Your tasks:
- 1) In the post on Jonah Hex, change "cowboy" to "frontier" and give the passage from "Saturday, November 18, 2017" up to and including "the old west.".
- 2) Carry the post on Jonah Hex forward from the point at which it stops.

## BEGIN Extract to read

Saturday, November 18, 2017

Weird Western Tales Of Jonah Hex!


The cowboy comic book was fading away. Superheroes were once again ascendant in the early 70's, despite a bout of horror which goosed the marketplace for a few years. The future of comics was generally dim as the newsstand distribution system was creaking and wheezing, but if editors knew anything, it was that superheroes sold.


So it was most remarkable that in All-Star Western #11 that a new western star debuted. Jonah Hex owed much to the "Spaghetti Western", the weird alternate-universe variation on westerns streaming in from the European continent. TV stars were kick-starting careers in gritty downbeat misadventures purporting to tell tales of the old west.


Among these was one Clint Eastwood who became literally iconic in the role of "The Man with No Name" in movies like A Fistful of Dollars, For A Few Dollars More and The Good, the Bad, and the Ugly. (I've always been fascinated by these Italian movies which adapt the Japanese Yojimbo by Kurosawa which itself adapted the American Red Harvest by Dashiell Hammett -- it's a small world)So the folks at DC took the visual zest of Eastwood and messed up the face to avoid outright theft and came up with a  compelling and dangerous character named "Jonah Hex".


Hex was a bounty hunter, and he was one like few in western comics before. Not unlike the western heroes of the small screen and the big screen before them, the cowboy hero was often reluctant to deal death. Instead there was a lot of shooting guns from stinging fingers and wounding in legs and whatnot. None of that rot for Hex, he shot to kill. And he wasn't any too nice about it either. Hex was positively unlikable, even craven in his earliest appearances. He was the title character, but he wasn't always the hero by any means.

## END Extract to read
## BEGIN Data records

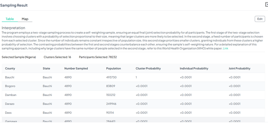This screenshot has height=128, width=268.
Task: Click the Clusters Selected: 16 label
Action: 57,57
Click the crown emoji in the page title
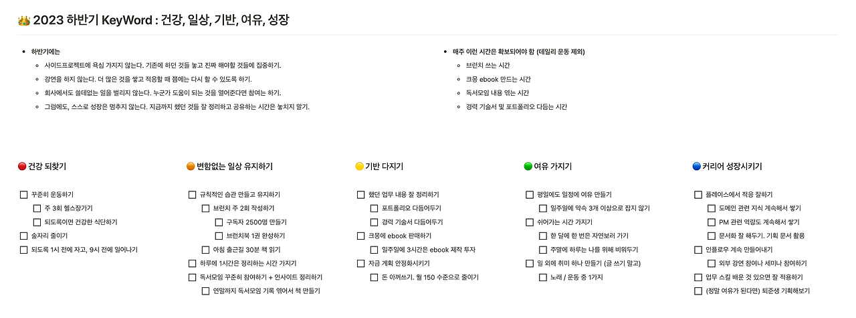This screenshot has height=318, width=856. pos(24,21)
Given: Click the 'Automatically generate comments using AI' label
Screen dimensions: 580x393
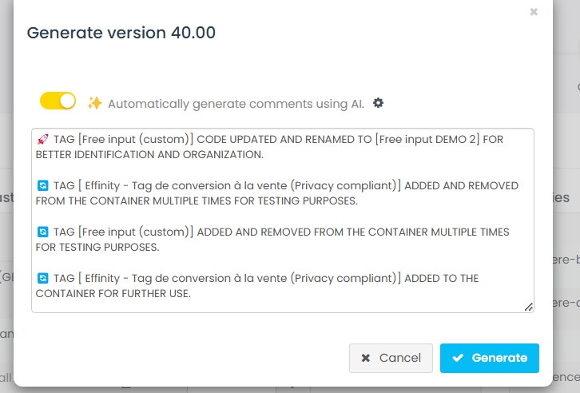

## END Data records

Answer set:
- 1)
Saturday, November 18, 2017

Weird Western Tales Of Jonah Hex!


The frontier comic book was fading away. Superheroes were once again ascendant in the early 70's, despite a bout of horror which goosed the marketplace for a few years. The future of comics was generally dim as the newsstand distribution system was creaking and wheezing, but if editors knew anything, it was that superheroes sold.


So it was most remarkable that in All-Star Western #11 that a new western star debuted. Jonah Hex owed much to the "Spaghetti Western", the weird alternate-universe variation on westerns streaming in from the European continent. TV stars were kick-starting careers in gritty downbeat misadventures purporting to tell tales of the old west.

- 2)
In the earliest days of Weird Western Tales (the beautifully re-titled All-Star Western) Hex was not always the cover feature, having to share that role with Gray Morrow's El Diablo. And in those issues which cost a quarter we get some reprints of past DC westerns like Bat Lash and Pow-Wow Smith.


But he came to cominate the comic and even more so when the comic shifted to a twenty cent price and a smaller size.


Tony DeZuniga was the artist slated to bring the story of Hex to the comics page and his exquisite blend of imagination and reality was frankly ideal for Hex's harsh world.




Writer John Albano was the man who created Hex, and who along with DeZuniga guided his earlies forays into the west, looking for desperados and finding both villainy and betrayal in a harsh landscape with meted out death with grisly regularity. Albano reveals very little about his rugged protagonist, and aside from the visual evidence of his having taken a role in the Civil War, there's not much back story for readers to digest. We just get potent stories from Albano, alluring and attractive art from DeZuniga and some compelling covers from Luis Dominguez.






Then with the twenty-second issue writer Michael Fleischer steps in as writer and immediately a new sense of continuity develops. Hex had before been an enigma, a man of mystery and a past, but the focus was on the present. New the stories begin to explore that past. There's a mysterious powerful man who has a grudge against Hex and sends men to find and kill him. This mysterious man, identified by the cane he always carries is clearly a man of influence and means.









The stories wind along until we learn the secret of the mysterious man and we get an origin of sorts for Jonah Hex. His early days frankly reveal very little to set him apart, but he is a man set at odds with the world and so his skills, learned to no small extent during the war, are put to good use finding and stopping outlaws.


The artwork on the series becomes less regular with a number of talents stepping to fill the shoes left when DeZuniga moved on. Noly Panaligan and George Moliterni, did several issues between them. Doug Wildey even did one stellar story, wished there'd been more by him.


But eventually the awesome Jose Luis Garcia-Lopez comes aboard and the Jonah Hex I'm most familiar with is showcased at long last.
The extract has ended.